Data excerpts —
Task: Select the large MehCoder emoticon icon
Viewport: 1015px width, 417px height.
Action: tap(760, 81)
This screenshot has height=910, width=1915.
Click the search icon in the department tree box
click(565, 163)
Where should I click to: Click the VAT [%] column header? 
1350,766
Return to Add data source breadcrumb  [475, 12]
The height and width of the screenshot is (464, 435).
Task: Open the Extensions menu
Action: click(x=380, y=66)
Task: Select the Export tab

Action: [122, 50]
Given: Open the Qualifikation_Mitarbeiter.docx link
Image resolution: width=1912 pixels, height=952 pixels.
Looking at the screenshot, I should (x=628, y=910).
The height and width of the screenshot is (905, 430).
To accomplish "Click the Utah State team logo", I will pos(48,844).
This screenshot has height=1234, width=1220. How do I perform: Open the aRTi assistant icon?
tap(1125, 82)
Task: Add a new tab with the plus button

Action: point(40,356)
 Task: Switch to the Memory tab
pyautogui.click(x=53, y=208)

Task to complete —
Every entry above needs to be copied exactly.

Solution for this problem —
Task: Select the large MehCoder emoticon icon
Viewport: 1015px width, 417px height.
Action: tap(760, 81)
This screenshot has height=910, width=1915.
Click the search icon in the department tree box
click(565, 163)
Where should I click to: Click the VAT [%] column header? 
1350,766
Return to Add data source breadcrumb  [475, 12]
The height and width of the screenshot is (464, 435).
Task: Open the Extensions menu
Action: click(x=380, y=66)
Task: Select the Export tab

Action: [122, 50]
Given: Open the Qualifikation_Mitarbeiter.docx link
Image resolution: width=1912 pixels, height=952 pixels.
Looking at the screenshot, I should (x=628, y=910).
The height and width of the screenshot is (905, 430).
To accomplish "Click the Utah State team logo", I will pos(48,844).
This screenshot has height=1234, width=1220. How do I perform: Open the aRTi assistant icon?
tap(1125, 82)
Task: Add a new tab with the plus button

Action: point(40,356)
 Task: Switch to the Memory tab
pyautogui.click(x=53, y=208)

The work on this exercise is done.